# Wolverine Property Preservation



## Zuse (Nov 17, 2012)

Any one work for them, nothing came up on a search. any info would be greatly appreciated.

http://www.fieldinspection.com/


----------



## geek82 (Jul 12, 2013)

I havent done a lot of work for them just some grass cuts and a board up over the summer. Pay was good fha-20% and on time


----------



## thanohano44 (Aug 5, 2012)

Great company to work for.


----------



## nurumkin (Sep 28, 2012)

*re*

We've done work for them for years. They generally don't have much in our area but they treat us well and always pay. Probably one of my favorite companies to do work for.


----------



## Zuse (Nov 17, 2012)

Thx for the info, I was wondering are they on a 30,45,60 day pay scale.


----------



## Craigslist Hack (Jun 14, 2012)

Zuse said:


> Thx for the info, I was wondering are they on a 30,45,60 day pay scale.



For us the companies that are supposed to pay on 30 are finding reasons to hold our checks. We have been getting inquiries for orders that were processed 2 months ago. I seriously had to do a CE last night for an order from November.


----------



## Zuse (Nov 17, 2012)

Craigslist Hack said:


> For us the companies that are supposed to pay on 30 are finding reasons to hold our checks. We have been getting inquiries for orders that were processed 2 months ago. I seriously had to do a CE last night for an order from November.


Spoke to our RNM today..i got my ce wavier, he said,,and where did here about that wavier, i little bird told me....lol.

Their are instituting a in-house cost estimator in late April, at their own cost. i went over his head last week and made a case for it being put in-house because of the delay in pay. Plus the reduction in pay from the new discount roll out, looks like im not the only raising hell over it, i know it wont be Repair Base. Plus they are giving us access to the trained staff to help apply our companys discounts to CE, thats if everyone working for us in the field is contractors and not employees.

I have a Hell of a story to tell you too.. they hit my insurance big time.. i mean big time. but they had their ass handed to them on a silver platter. my insurance company told them to kiss off, they said their staff is a incompetent bunch boobs..i really cant go into much detail about cus the cubical workers read these boards.. but im going to call you when i can to give you a heads up to protect yourself.

Also we were right about the regionals falling off the map, spoke to the VIP at York-Jersey about my case and he stated the claims from the regionals have gone threw the roof. The side effect is causing the Nationals to back away from the order mill paper pushers. The numbers show small company's covering states produce less liability and less turn over. A personal touch wins the day.

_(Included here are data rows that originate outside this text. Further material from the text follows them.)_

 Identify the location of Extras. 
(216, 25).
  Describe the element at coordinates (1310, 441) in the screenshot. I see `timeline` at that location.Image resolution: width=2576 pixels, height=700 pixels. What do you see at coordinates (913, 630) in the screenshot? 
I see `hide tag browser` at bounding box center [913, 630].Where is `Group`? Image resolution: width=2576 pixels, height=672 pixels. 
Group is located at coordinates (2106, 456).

The Numbers never lie. I'll be in-touch.


----------



## JDRM (Apr 16, 2012)

Zuse said:


> Spoke to our RNM today..i got my ce wavier, he said,,and where did here about that wavier, i little bird told me....lol.
> 
> Their are instituting a in-house cost estimator in late April, at their own cost. i went over his head last week and made a case for it being put in-house because of the delay in pay. Plus the reduction in pay from the new discount roll out, looks like im not the only raising hell over it, i know it wont be Repair Base. Plus they are giving us access to the trained staff to help apply our companys discounts to CE, thats if everyone working for us in the field is contractors and not employees.
> 
> ...





Craigslist Hack said:


> For us the companies that are supposed to pay on 30 are finding reasons to hold our checks. We have been getting inquiries for orders that were processed 2 months ago. I seriously had to do a CE last night for an order from November.


Are you guys still using RB for CE?


----------



## Gypsos (Apr 30, 2012)

Zuse said:


> The numbers show small company's covering states produce less liability and less turn over. A personal touch wins the day.


So the guys actually doing the work actually do a better job of doing the work the right way. Go figure.


----------



## Craigslist Hack (Jun 14, 2012)

Zuse said:


> Spoke to our RNM today..i got my ce wavier, he said,,and where did here about that wavier, i little bird told me....lol.
> 
> Their are instituting a in-house cost estimator in late April, at their own cost. i went over his head last week and made a case for it being put in-house because of the delay in pay. Plus the reduction in pay from the new discount roll out, looks like im not the only raising hell over it, i know it wont be Repair Base. Plus they are giving us access to the trained staff to help apply our companys discounts to CE, thats if everyone working for us in the field is contractors and not employees.
> 
> ...


Just got off the phone with my general liability company (nautilus) and we are being audited for the last 12 months. We have had no claims so I don't know what brought this on but I think I'm just going to switch carriers.


----------